Le poids du nombre

[원문] 지구는 북적대지 않는다

2011-06-07     George Minois

Le poids du nombre

Par George Minois*

* Démographe. Ce texte est issu de son dernier livre Le poids du nombre, Editions Perrin, Paris, 2011

Chapo

Sommes-nous trop nombreux ? Faut-il contrôler la natalité en fonction de certains objectifs ? Opérer une sélection avant et à la naissance ? Encourager les naissances, quelles que soient la qualité des parents et leur capacité à élever des enfants ? L’homme a-t-il le droit d’interférer dans le processus de la procréation ? Voilà les questions qui se posent depuis qu’existent des Etats organisés, avec des normes culturelles et morales. <<번역문 보기>>

Le spectre de la surpopulation a refait surface en 2008, à la faveur d’une baisse passagère des stocks alimentaires mondiaux et en raison de la dégradation accélérée de l’environnement. Un coup d’œil à certains chiffres n’a rien de rassurant : 218 000 bouches supplémentaires à nourrir chaque jour dans le monde, 80 millions chaque année, un effectif global de presque 7 milliards, une consommation qui augmente… La population semble peser bien lourd par rapport aux ressources de la planète.

L’humanité n’a pourtant pas attendu le début du XXIe siècle pour s’inquiéter du surpeuplement. Quatre siècles avant notre ère, alors que le monde comptait moins de 200 millions d’habitants, Platon et Aristote recommandaient aux Etats de réglementer strictement la natalité : c’est dire que la notion de surpeuplement est plus une question de culture que de chiffres. Depuis le « Croissez et multipliez » biblique, on voit s’affronter populationnistes et partisans d’une maîtrise de la natalité. Les premiers dénoncent la surpopulation comme une illusion ; les seconds mettent en garde contre ses conséquences.

Pendant très longtemps, on n’a pas disposé de statistiques. Faute de pouvoir reposer sur des chiffres fiables, le débat était avant tout philosophique, religieux ou politique. Mais aujourd’hui encore, en dépit de la masse de données dont nous disposons, ce sont toujours très largement les orientations idéologiques et religieuses qui guident les partis pris. Parler de surpeuplement touche aux convictions fondamentales concernant la vie et sa valeur. D’où la passion avec laquelle le sujet est abordé.

• _Extrait de données_
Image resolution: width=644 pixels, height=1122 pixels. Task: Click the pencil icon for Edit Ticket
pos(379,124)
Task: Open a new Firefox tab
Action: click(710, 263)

• _Objectif énoncé_
Reprenez le texte sur le surpeuplement après sa dernière phrase et rédigez-en la suite.

• _Résultat attendu_
Durant des milliers d’années, on a surtout redouté un nombre trop faible de naissances. Pourtant, à certaines époques, des régions et des pays entiers, comme l’Europe à la fin du XIIIe et au début du XIVe siècle, ont été confrontés à un grave surpeuplement – certes relatif –, amenant même les théologiens à nuancer leurs positions. Les considérations morales sur la chasteté ou la « supériorité de la virginité » se sont également invitées dans les débats, de même que la licéité des pratiques contraceptives. Enfin, les interdits bibliques sur l’onanisme (le « crime d’Onan », épanchant sa semence à terre) ont longtemps pesé sur les discussions.

Il y a quarante mille ans, avec un demi-million d’habitants pour la Terre entière, la menace de surpopulation pouvait sembler bien lointaine. Et pourtant, les chasseurs avaient besoin d’un espace vital assurant leur ravitaillement en gibier : de 10 à 25 kilomètres carrés par personne en moyenne, ce qui limitait sérieusement la taille de chaque groupe. Au-delà de vingt-cinq à cinquante personnes vivant exclusivement de la chasse et de la cueillette, le groupe s’exposait à de grosses difficultés de ravitaillement. Le surpeuplement est bien une notion à géométrie variable, étroitement liée aux ressources disponibles. Pourtant, sa représentation populaire est toujours celle de personnes serrées comme des sardines dans un espace réduit.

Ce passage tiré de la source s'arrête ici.